CONSEGNA: Prosegui il testo sulla tecnologia riportato qui sotto, riprendendo subito dopo la sua ultima frase.

TESTO DI PARTENZA:
★ ★ ★ ★

Nel Novecento la filosofia (poi si è ravveduta) per un certo tempo ha dipinto la Tecnologia come antiumana, nemico assoluto, senza riflettere a sufficienza sul fatto che in ogni caso la tecnologia è nostra invenzione e nostro strumento. La tecnologia è al servizio di tutti, perché tutti siamo tecnologi nel nostro rapportarci all’ambiente di vita… e tralasciamo il discorso delle nuove generazioni biodigitali e del mondo mediatico in cui nascono e crescono.
Semplicemente, tecnologizzando il mondo, colmando i gap, va tenuta ferma la consapevolezza che la tecnologia è sempre un dialogo con l’ambiente, con l’impronta ecologica, con il fatto che la tecnologia costruisce l’ambiente di vita, arredandolo: cerchiamo di evitare gli errori dell’Occidente (ciminiere, chimica selvaggia, TV e internet “naturali”) e cominciamo subito ad impostare una visione culturale capace di cogliere le ricadute esistenziali/antropologiche delle tecnologie, per ognuno di noi.
Ad esempio in questo momento sarebbe necessaria ovunque a scuola un po’ di sana Media Education (cinema, tv, internet, cellulare), ma figuriamoci… lo strumento dei nostri governanti è la censura, altro non conoscono.
La Tecnologia non può essere una religione, perché non si misura (come talvolta soprattutto la Matematica/Fisica faceva) con la metafisica, ma con il concreto ambiente, con i fossi e con le miniere e con le materie prime e con i procedimenti indistriali e con il modo migliore di risolvere un problema hic&nunc, sapendo che domani al ripresentarsi dello stesso problema il contesto potrebbe essere mutato, e sarà necessaria un’altra soluzione, secondo l’approccio della adeguatezza dei mezzi ai fini, dove tra questi ultimi ultimamente si è per fortuna fatto largo il valore dell’impatto ambientale.

★ ★ ★ ★

SEZIONE DATI:
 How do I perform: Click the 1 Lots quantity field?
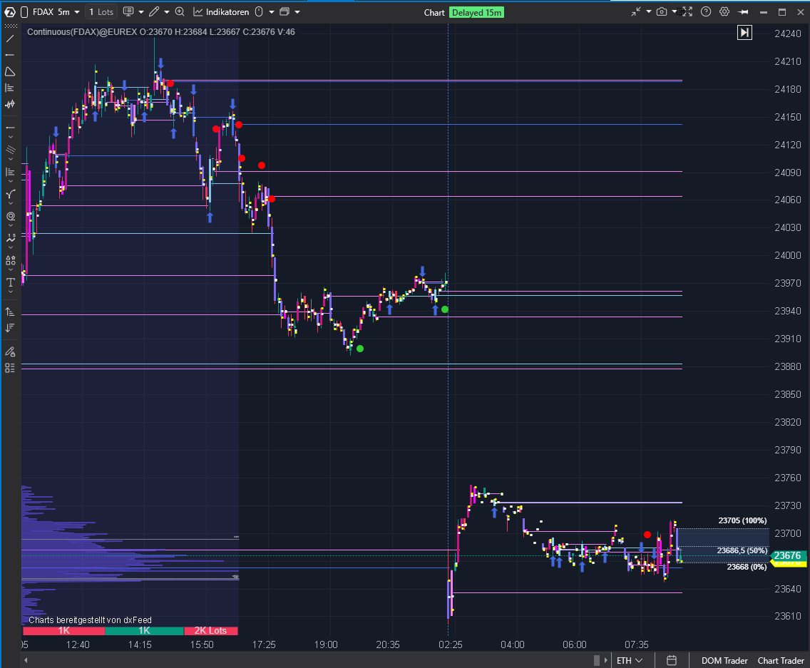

★ ★ ★ ★

SVOLGIMENTO:
Nessun sacro paradigma: la tecnologia fa lo sgambetto a sé stessa ad ogni piè sospinto, perché il significato del suo messaggio è sempre contestuale.
grazie jannis, grazie davvero.
per il post, per la ris-post-a…
per chi la conosce, la tecnologia non sarà mai una religione (e in questo ero provocatorio) perchè sa, come giustamente mi fai notare, che il suo significato cambia di contesto in contesto. però “l’ignorante”, io talvolta, sono costretto per la mia totale impreparatezza sull’argomento a dover confidare nella tecnologia come in un deus ex machina che arriva a risolvere problemi che altrimenti ci ucciderebbero. ecco, sì, avrei/avrei avuto bisogno di un po’ di sana media-education. però c’è pure chi sta peggio di me (e credo siano la maggioranza).
a presto
pietro
Che la tecnologia possa essere sia umana sembra che Galimberti & Co non l’abbiano ancora capito. Del resto da un paese dove Croce ha fatto scuola non ti puoi aspettare troppo.
R.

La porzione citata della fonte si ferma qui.